### Your instructions
Work through the listing below, copying each line that carries the word "computer".

Start of Exercise inputs

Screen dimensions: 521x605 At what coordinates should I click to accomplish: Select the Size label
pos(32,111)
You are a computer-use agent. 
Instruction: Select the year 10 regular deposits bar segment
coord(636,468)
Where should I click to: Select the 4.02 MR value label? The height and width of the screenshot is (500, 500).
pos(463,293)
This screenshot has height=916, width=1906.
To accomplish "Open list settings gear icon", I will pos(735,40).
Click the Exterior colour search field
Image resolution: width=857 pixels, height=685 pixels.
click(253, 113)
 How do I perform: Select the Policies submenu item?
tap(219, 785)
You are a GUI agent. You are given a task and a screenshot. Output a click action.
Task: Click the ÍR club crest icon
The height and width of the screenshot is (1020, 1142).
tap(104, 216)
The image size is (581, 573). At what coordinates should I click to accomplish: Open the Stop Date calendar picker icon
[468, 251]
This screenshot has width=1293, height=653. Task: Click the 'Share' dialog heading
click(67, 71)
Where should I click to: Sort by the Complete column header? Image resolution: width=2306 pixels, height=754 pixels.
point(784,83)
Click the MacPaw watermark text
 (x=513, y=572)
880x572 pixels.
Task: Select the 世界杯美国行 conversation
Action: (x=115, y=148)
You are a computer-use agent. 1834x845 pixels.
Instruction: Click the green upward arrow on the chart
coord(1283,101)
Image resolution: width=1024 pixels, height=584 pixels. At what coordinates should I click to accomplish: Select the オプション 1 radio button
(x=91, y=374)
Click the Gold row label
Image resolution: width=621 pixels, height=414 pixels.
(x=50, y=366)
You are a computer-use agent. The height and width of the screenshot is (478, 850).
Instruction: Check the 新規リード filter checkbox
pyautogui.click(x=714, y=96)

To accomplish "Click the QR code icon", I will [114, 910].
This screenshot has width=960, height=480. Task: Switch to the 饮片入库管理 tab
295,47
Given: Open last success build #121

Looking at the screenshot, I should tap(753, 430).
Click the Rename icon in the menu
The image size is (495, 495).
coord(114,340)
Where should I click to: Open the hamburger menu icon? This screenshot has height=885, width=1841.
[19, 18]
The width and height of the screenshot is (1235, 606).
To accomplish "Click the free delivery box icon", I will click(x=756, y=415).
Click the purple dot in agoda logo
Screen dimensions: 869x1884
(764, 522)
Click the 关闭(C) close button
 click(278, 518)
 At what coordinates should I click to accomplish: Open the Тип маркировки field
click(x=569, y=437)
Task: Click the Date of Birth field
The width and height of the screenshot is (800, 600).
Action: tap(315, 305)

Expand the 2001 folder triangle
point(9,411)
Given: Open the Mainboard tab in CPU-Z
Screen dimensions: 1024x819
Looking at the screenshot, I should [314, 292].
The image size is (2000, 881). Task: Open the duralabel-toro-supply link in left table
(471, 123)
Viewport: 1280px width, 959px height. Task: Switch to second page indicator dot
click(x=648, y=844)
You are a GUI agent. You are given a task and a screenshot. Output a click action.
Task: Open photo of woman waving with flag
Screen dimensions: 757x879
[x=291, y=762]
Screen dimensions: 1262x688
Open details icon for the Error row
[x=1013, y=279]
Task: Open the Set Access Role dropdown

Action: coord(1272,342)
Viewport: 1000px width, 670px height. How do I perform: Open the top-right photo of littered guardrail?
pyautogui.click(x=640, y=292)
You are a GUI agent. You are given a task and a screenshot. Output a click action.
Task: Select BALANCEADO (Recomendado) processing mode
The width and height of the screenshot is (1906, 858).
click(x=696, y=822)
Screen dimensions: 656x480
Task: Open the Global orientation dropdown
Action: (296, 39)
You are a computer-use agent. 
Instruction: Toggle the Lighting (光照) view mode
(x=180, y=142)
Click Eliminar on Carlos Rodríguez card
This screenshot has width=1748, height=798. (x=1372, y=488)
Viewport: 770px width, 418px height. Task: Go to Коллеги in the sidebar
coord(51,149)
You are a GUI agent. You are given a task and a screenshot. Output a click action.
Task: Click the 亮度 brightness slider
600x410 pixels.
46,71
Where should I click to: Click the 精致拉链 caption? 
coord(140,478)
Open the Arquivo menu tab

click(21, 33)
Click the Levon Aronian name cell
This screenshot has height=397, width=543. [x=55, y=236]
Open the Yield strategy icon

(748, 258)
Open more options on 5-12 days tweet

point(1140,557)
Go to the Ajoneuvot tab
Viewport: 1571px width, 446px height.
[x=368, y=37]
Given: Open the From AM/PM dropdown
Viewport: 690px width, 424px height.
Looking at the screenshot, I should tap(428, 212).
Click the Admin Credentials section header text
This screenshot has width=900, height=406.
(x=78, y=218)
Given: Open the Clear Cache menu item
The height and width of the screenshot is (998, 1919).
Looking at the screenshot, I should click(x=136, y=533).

End of Exercise inputs

### Solution
You are a computer-use agent. 
You are a computer-use agent. 1834x845 pixels.
You are a computer-use agent. The height and width of the screenshot is (478, 850).
You are a computer-use agent. 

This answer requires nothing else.